If You’re Not With Us... Hope You Like Glowing
Gee, is it a surprise to anyone that the UN conference on the Nuclear Non-Proliferation Treaty collapsed? Hmm, let’s see. We have the big, bad, U.S. of A. reneging on its pledge to disarm, claiming that since 9/11 (“everything changed,” remember?), it just shouldn’t be a priority anymore. We should instead be focusing on preventing proliferation (as if the two were somehow mutually exclusive). And demonstrating — proudly — that it’s more than willing to wage war on other nations based on fabricated pretexts. I suppose the rationale there is that well, we’re the good guys. (After all, it’s not like we lock people up without due process and torture them or anything.)
And the capper is that we actually have the gall to act shocked when other nations decide to ignore the treaty as well. Don’t get me wrong — I’m not justifying North Korea’s and Iran’s violations. But come on.

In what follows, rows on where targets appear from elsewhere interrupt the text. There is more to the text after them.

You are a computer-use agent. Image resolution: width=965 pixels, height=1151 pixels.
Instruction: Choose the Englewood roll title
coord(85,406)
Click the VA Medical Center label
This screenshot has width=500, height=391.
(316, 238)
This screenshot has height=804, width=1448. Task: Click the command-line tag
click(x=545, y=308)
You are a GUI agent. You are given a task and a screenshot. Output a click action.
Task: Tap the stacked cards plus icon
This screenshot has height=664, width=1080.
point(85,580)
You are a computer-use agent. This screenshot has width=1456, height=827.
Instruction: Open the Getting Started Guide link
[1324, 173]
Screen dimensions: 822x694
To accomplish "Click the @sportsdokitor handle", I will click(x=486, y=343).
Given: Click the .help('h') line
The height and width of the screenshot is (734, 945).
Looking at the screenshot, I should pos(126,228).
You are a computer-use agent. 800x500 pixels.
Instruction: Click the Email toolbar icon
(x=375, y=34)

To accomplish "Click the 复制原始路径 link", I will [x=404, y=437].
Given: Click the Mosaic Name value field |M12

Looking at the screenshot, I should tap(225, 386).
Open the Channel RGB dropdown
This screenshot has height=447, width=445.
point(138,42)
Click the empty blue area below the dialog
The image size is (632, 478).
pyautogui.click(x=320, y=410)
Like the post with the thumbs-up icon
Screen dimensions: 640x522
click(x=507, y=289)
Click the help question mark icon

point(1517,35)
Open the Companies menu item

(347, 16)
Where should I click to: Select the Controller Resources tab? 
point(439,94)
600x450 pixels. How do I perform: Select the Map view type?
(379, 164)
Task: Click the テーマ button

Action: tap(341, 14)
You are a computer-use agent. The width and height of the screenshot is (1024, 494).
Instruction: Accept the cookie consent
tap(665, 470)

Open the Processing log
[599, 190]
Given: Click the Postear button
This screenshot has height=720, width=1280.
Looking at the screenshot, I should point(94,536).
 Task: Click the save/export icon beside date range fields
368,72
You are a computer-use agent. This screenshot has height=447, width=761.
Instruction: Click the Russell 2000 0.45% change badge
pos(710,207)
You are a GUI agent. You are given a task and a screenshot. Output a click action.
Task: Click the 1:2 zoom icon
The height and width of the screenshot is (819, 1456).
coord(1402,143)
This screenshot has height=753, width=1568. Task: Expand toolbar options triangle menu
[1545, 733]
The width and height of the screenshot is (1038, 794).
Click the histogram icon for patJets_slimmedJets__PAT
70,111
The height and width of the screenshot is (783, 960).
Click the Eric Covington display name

What moron thinks that we can go in there and say, “Okay, we’re not going to obey the treaty, but we damn well expect you to.”
The implicit threat couldn’t be clearer: We’ll invade you if you don’t appease us, and we’re hanging on to all of our nukes, so watch out — ’cause you know what comes next...
Yeah, that’s an attitude that makes for great diplomacy. Who the hell needs John Bolton? We’re doing just fine in the asshole department without him.